格差社会やネットカフェ難民、負け犬など、最近よく耳にする言葉ついてのエッセイだった。

時間の関係上最後まで読むことができなかったけれど、強く心に響いた文章があった。


「自分に貼られたシールに負けるな。」



格差社会、ワーキングプア、今まで意識していなくても、言葉として輪郭がハッキリみえた瞬間、リアルに感じてしまうことってある。

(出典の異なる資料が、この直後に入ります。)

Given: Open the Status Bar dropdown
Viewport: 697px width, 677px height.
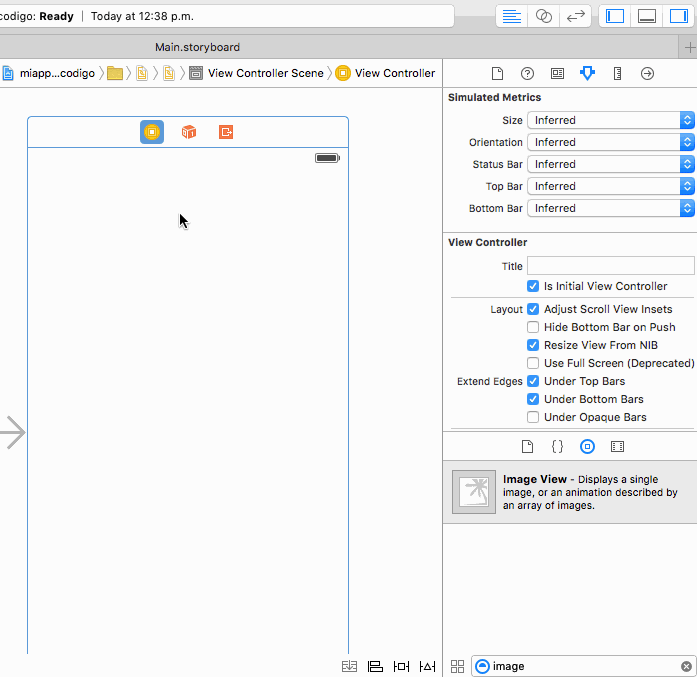Looking at the screenshot, I should tap(610, 164).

けれどどんなに巧くつくられた言葉でもってあなたを傷つけようとしても、あなたのすべてを表すことなんて、できない。

言葉は違うけどこういうことを伝えていた。

そこのくだりで、ふいに涙がでそうになった。

本当に困っている人からしたら一体なにが不満なんだと言われそうだけど、私は日々の食事や寝床に困る生活ではないし、毎日の仕事もある。

ただ自分にとても否定的なところがある。

私の場合、世間から貼られたシールじゃない。

自分自身にシールを貼っている。

傷つかないように。

最初から自分の上限を決めつけて、これだけしかできないと思いこんで枠をガチガチに固めているように思う。

傷ついても自分をひらいていく人生か。

傷つかないように予定調和なかたちにはまる人生か。

たぶんまだまだ悩むだろう。
でも、自分に貼られたシールに負けるな。という言葉は、バンッ!と背中を押されたような、不思議な、ハッとした言葉だった。